Criminal defence firm Tuckers Solicitors has insisted it is ‘duty bound’ to continue to represent a convicted killer who went on the run before his trial and sentencing.
Fugitive Jack Shepherd was sentenced to six years in prison for the manslaughter of Charlotte Brown, killed when his speedboat capsized on the River Thames in December 2015.
This week it was revealed that Shepherd will receive legal aid for an appeal against his conviction and sentence, despite his continued absence, after permission to appeal was granted by the Court of Appeal.
Media attention has focused on the 31-year-old’s legal representative Tuckers, which continues to act for the Londoner and which says it has received around £30,000 fees in connection with the trial.
In a statement posted on the firm’s website, senior partner Richard Egan said he was not aware of Shepherd’s whereabouts but that it would be ‘negligent and in breach of professional duties’ if the firm opted not to proceed because of his absence. He noted that case law confirms that an absent defendant has the right to appeal against legal errors at a trial that took place without him.
‘We represent our clients without prejudice and to the best of our ability,’ said Egan. ‘That professionalism and duty does not go away because of the perceived morally dubious actions of any particular client (and in the context of a criminal lawyer that would be absurd).’

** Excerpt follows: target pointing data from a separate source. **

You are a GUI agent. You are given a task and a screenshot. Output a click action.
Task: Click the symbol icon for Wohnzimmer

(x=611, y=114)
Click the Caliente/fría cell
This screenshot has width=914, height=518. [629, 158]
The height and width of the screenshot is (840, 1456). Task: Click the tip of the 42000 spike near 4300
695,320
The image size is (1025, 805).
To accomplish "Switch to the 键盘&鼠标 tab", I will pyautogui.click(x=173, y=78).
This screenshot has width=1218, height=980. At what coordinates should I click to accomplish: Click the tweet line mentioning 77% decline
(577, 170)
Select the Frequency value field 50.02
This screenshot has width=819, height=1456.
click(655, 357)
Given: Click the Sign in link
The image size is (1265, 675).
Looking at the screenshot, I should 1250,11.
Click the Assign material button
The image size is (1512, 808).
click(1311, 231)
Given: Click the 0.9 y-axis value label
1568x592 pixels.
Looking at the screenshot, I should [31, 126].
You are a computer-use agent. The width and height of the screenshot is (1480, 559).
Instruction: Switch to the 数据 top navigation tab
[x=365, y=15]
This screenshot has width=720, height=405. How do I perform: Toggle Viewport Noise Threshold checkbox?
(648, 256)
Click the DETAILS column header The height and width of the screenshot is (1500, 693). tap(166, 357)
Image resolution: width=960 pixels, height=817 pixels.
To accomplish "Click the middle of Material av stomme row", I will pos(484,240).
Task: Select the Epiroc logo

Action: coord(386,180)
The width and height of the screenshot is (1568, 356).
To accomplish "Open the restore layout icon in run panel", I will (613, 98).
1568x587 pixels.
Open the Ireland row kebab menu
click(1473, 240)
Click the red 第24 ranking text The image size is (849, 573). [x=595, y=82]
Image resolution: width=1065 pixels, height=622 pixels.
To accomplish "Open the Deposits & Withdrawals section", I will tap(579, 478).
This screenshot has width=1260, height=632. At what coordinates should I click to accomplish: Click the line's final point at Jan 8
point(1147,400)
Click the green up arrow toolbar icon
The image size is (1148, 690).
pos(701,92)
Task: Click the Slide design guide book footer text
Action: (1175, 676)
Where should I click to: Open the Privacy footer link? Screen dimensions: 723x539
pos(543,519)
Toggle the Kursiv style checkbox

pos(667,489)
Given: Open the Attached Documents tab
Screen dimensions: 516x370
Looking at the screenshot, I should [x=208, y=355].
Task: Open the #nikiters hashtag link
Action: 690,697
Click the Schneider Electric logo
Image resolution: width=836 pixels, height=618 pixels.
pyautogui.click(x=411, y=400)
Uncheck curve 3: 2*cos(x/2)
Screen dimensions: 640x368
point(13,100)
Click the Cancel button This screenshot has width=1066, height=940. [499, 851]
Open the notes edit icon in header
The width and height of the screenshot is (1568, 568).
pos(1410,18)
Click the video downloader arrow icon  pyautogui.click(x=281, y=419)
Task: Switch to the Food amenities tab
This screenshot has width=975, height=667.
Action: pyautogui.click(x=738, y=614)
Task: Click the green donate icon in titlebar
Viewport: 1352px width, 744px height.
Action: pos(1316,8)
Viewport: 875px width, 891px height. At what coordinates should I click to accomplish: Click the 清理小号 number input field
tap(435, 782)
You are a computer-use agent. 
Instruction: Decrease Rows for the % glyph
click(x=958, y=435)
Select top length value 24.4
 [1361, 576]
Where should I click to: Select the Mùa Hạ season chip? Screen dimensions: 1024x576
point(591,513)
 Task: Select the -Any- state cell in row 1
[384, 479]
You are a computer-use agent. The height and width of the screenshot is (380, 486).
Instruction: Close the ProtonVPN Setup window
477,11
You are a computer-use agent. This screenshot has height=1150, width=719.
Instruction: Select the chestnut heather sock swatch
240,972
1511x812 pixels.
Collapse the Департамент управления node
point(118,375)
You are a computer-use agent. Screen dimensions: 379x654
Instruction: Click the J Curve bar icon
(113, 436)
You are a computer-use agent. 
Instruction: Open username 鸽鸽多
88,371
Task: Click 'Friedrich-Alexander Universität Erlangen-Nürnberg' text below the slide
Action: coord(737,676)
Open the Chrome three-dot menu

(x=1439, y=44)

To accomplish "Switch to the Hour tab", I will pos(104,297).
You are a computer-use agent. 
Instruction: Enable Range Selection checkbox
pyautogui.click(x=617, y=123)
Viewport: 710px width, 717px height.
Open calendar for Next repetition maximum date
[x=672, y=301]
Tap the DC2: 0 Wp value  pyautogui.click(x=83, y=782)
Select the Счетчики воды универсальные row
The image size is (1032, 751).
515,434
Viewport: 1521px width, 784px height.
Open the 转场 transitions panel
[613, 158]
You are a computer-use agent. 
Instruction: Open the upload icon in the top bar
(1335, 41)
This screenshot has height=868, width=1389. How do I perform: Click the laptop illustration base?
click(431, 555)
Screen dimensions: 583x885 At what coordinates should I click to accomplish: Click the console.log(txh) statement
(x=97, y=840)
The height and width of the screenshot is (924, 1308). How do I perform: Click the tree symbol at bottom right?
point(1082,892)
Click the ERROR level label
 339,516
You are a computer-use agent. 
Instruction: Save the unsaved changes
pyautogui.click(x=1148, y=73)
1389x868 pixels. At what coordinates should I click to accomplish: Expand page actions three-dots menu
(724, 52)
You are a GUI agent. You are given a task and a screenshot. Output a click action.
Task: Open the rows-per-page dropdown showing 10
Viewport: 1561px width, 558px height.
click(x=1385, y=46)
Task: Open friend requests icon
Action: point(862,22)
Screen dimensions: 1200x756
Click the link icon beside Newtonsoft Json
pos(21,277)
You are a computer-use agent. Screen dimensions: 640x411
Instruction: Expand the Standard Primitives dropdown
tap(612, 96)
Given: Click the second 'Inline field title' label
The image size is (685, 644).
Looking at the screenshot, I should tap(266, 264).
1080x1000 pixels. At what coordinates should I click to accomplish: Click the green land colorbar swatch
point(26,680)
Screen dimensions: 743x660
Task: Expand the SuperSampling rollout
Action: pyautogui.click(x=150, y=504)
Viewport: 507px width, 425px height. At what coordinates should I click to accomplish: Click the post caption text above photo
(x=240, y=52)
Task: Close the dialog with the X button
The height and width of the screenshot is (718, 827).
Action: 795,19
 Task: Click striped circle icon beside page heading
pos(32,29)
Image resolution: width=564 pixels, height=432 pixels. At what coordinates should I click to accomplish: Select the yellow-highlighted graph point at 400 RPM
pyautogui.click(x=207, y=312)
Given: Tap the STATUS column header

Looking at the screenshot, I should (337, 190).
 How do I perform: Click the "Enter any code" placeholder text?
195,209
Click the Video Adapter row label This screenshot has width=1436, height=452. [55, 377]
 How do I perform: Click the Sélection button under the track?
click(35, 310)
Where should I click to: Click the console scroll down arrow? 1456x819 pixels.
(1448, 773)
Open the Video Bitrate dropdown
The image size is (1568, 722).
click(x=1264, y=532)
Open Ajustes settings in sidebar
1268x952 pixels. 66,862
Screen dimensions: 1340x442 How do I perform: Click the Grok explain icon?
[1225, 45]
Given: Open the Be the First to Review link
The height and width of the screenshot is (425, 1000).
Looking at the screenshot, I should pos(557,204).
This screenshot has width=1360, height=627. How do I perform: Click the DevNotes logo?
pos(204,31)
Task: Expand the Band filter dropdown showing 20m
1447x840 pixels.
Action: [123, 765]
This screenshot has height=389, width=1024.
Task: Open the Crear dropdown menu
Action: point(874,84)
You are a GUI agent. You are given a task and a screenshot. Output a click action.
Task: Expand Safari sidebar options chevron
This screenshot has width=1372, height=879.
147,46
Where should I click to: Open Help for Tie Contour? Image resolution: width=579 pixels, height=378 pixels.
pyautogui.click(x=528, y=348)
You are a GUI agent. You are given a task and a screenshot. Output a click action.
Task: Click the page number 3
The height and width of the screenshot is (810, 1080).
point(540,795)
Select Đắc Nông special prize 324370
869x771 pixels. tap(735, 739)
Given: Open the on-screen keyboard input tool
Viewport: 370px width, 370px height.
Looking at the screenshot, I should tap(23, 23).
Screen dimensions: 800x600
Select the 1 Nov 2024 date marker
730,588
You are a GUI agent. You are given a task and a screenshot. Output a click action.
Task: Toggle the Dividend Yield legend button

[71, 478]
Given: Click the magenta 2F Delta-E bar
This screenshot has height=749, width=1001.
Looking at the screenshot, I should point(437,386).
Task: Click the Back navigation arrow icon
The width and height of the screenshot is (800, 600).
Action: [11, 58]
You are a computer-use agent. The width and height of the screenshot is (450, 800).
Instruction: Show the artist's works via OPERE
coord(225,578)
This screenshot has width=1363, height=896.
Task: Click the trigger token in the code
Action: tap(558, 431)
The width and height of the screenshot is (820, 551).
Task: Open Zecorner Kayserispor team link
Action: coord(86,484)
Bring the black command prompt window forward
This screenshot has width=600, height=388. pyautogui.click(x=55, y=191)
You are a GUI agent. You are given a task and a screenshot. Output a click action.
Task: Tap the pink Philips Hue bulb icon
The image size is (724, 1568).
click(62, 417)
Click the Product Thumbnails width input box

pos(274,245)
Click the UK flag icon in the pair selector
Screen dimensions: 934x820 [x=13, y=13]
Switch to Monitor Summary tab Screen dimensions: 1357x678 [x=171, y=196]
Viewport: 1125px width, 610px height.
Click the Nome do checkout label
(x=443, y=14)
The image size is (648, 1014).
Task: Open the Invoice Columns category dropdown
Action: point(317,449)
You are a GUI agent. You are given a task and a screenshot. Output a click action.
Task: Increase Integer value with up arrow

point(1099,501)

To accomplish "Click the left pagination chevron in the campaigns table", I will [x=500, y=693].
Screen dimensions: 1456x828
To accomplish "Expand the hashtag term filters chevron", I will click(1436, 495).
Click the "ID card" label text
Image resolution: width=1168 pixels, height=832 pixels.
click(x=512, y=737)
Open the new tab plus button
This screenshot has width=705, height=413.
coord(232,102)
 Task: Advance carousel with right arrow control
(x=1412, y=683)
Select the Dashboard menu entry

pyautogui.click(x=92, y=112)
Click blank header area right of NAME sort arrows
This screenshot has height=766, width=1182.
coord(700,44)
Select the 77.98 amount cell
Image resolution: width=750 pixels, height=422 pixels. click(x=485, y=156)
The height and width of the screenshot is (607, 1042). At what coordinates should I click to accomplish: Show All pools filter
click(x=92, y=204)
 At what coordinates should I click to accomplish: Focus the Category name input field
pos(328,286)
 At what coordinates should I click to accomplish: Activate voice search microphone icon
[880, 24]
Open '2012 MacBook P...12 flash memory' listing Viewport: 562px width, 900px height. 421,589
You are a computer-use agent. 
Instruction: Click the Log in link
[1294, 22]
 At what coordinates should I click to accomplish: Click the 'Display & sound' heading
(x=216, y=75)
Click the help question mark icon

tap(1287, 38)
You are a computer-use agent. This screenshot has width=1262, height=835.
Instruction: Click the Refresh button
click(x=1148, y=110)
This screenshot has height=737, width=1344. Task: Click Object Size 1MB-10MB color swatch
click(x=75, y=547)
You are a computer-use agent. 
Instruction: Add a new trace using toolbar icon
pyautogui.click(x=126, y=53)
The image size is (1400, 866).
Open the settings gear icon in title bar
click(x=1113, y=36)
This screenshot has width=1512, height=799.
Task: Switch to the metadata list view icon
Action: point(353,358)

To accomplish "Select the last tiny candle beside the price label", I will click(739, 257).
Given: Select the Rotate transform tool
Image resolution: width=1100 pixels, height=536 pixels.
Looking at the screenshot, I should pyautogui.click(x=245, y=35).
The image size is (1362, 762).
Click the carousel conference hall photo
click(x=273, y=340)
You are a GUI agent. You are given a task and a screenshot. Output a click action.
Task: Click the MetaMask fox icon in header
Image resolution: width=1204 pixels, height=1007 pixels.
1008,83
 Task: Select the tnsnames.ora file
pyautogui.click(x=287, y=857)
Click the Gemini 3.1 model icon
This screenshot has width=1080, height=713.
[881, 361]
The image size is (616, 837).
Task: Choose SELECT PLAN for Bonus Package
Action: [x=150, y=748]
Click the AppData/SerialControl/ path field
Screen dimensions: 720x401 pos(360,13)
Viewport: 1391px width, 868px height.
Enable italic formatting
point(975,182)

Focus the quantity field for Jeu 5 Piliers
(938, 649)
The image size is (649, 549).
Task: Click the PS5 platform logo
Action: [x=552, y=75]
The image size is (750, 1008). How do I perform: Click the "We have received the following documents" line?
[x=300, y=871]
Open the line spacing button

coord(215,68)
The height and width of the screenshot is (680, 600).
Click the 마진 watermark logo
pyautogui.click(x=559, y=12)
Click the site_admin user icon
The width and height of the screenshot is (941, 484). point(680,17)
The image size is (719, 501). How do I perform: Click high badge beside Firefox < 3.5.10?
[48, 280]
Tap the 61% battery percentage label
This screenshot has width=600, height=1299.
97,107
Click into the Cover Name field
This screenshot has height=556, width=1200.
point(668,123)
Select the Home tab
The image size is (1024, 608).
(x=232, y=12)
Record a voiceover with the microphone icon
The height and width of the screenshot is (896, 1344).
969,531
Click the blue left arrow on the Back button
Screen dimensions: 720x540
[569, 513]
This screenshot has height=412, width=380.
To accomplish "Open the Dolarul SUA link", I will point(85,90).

He explained that the Crown Prosecution Service was notified about Shepherd’s absence (along with the court and police) and had an option to either adjourn the trial or proceed in Shepherd’s absence.
Egan added: ‘They chose the latter and applied to the judge to proceed. The judge granted their application and the trial went ahead. The court were fully aware that we would act in his absence as we had a professional duty to do so. We are not professionally embarrassed because the client has not attended his hearing.’
Brown’s family have told of their shock at learning that Shepherd’s appeal will be heard, with her father Graham telling the Clacton Gazette the fugitive is ‘making a mockery of justice’.
In a statement, the Ministry of Justice has said: ‘It is a vital principle of our criminal justice system that a conviction can be appealed and it is only right that legal professionals are paid.’
Sir Christopher Chope MP, a member of the Commons home affairs committee, told the Telegraph: ‘If he [Shepherd] is seeking the help of the taxpayer to fund his defence, then he should be disclosing his whereabouts and surrendering to custody.’